Red states, in other words, are laboratories of anti-democracy—as many have been, in a way, since the days of slaveholding and Jim Crow. With the election of Donald Trump, it’s safe to say that most people’s lives will get worse in these states, and that the forces of intolerance and bigotry will grow stronger and even less cautious. But what about blue states?
Those of us who care about an equitable civil society, who believe in a just world, and who live in a proverbial blue state have an obligation to work locally to turn them into laboratories of something else: that diminished thing called hope. Optimism is retreating nationally and internationally. The nation as a whole seems no longer interested in celebrating any vision of equity, justice, and mutual respect. We need new symbols desperately. Blue states—especially those with democratic supermajorities and friendly neighbors, like Massachusetts and Rhode Island, California and Oregon—can be those symbols. And they can turn that symbolism into meaningful practice and policy.

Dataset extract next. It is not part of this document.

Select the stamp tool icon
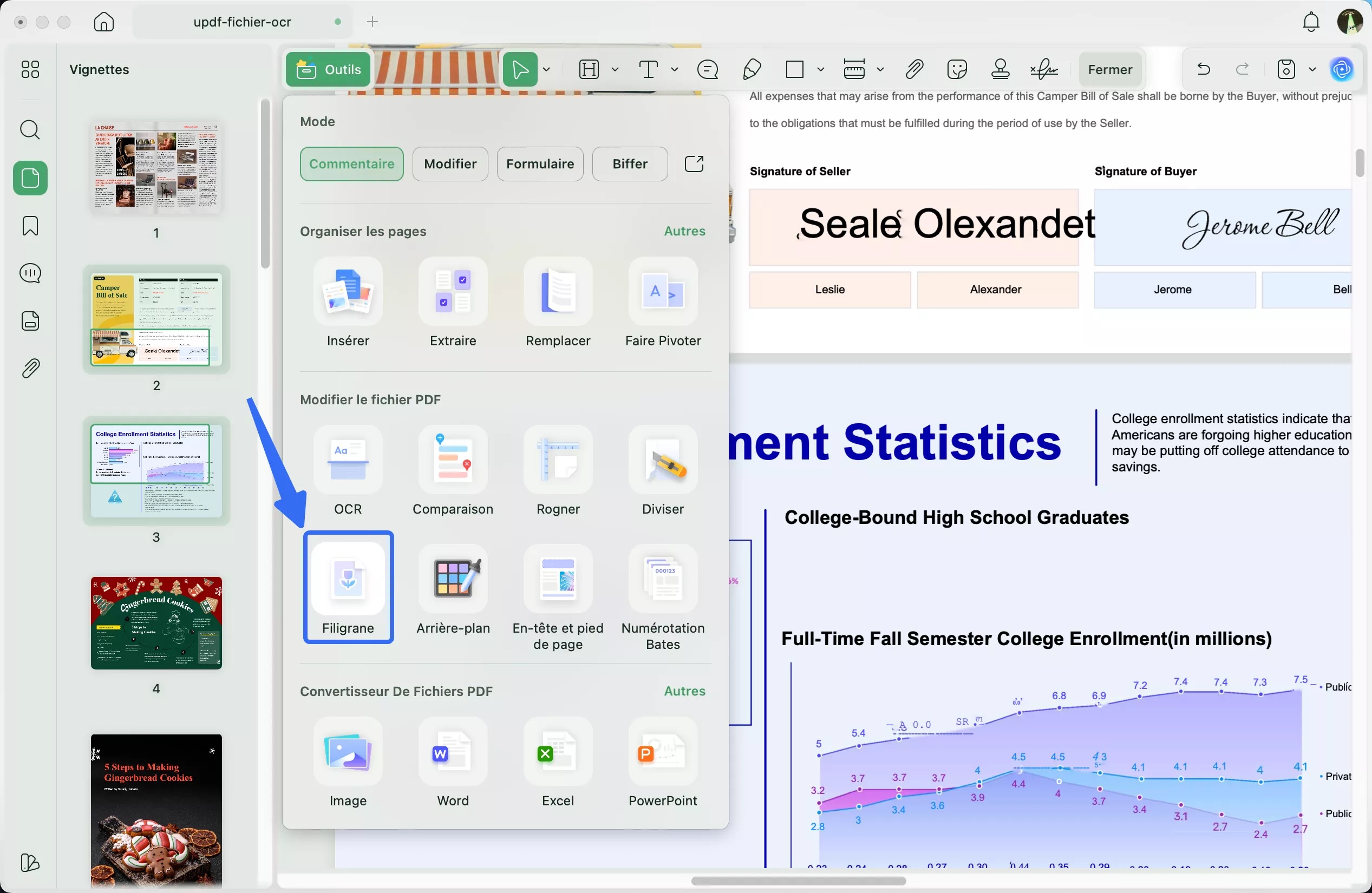Viewport: 1372px width, 893px height. pos(1000,70)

Rhode Island Governor Gina Raimondo is showing the way. Speaking last month at a prayer vigil for gun-violence victims, she said, “Tonight’s an opportunity to remember that hate and intolerance and violence have never been a part of what makes the state strong.” Raimondo insisted that Trump’s victory would not “erode our core beliefs,” but rather “provide a greater sense of urgency for the work that I do and for the values that we hold dear, to protect them even more because we realize we need to.”

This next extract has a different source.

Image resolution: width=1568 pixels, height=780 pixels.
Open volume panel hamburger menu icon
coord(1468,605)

On the other coast, California Governor Jerry Brown promised to turn climate science into a statewide enterprise if the federal government mothballs such research. “If Trump turns off the satellites,” Brown said, speaking to a crowd of scientists last month in San Francisco, “California will launch its own damn satellite.” Like his east coast analogue, Brown speaks with even greater resolve and determination now that his state is the vanguard of the political opposition.
Brown and Raimondo’s words stood in contrast to the major state-level political story of the month: North Carolina’s GOP-dominated legislature and outgoing Republican governor, Pat McCrory, moved to ensure that Governor-elect Roy Cooper would have no power to turn the state into exactly this sort of progressive workshop. Other states with GOP supermajorities—such as Indiana, Kansas, Wisconsin—have rolled back reproductive rights, gutted labor unions, undermined the value of public education, and attempted to impose religious qualifications for marriage and public service.

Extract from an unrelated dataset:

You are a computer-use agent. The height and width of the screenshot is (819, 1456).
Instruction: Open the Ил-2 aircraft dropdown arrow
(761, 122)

Rhode Island and California, two radically different states, have a slim chance to drive the country as a whole in a different direction. But Raimondo and Brown are trying to draw even more people and ideas to their states. “Don’t move to Canada,” Raimondo said, “move to Rhode Island!” One imagines that some version of the Affordable Care Act might survive in these contexts, or that we could witness new and important investments in higher education, public health, and material infrastructure. Given the proximity of Massachusetts to Rhode Island, and Oregon to California, one imagines cross-state agreements about these same issues, meaningful legislative connections that strengthen commitments to new energy policies, sustainable infrastructure for mass transit, and environmental common sense.
Governors of deep blue states also need to create the kind of place where anyone—of any hue, religion, language group, age, or sex—might want to live. That isn’t just about jobs and quality of life, though those things matter. It is also about the presence of justice—not just living wages, affordable education, safe streets, and clean housing, but also the end of police militarization, the implementation of structural criminal justice reform, the arrival of service jobs with meaningful benefits, the restoration of downtrodden neighborhoods to something beyond “clean” and “safe,” and a vision of civil society we haven’t yet seen on the ground.
These are troublesome times; half-measures won’t do. These blue state laboratories must not become guardians of the status quo ante Trump. The goal here shouldn’t be some centrist Clintonian paradise, nor should it be to resurrect the vitalism of the 1950s and 1960s, engineered for an America that no longer exists anywhere but in the white supremacist dreamscapes of the right. It should be to imagine and build the best conceivable civic landscape for everyone in the state, to banish timidity to the margins, to challenge ourselves to move so swiftly and so powerfully in the direction of progress that we become a symbol of what this country—what any country—can be in an age of revolutionary global migrations, disinvestment from the public sphere, and ascendant racial and ethnic tribalism. These laboratories won’t simply hope for a better future; they’ll build it.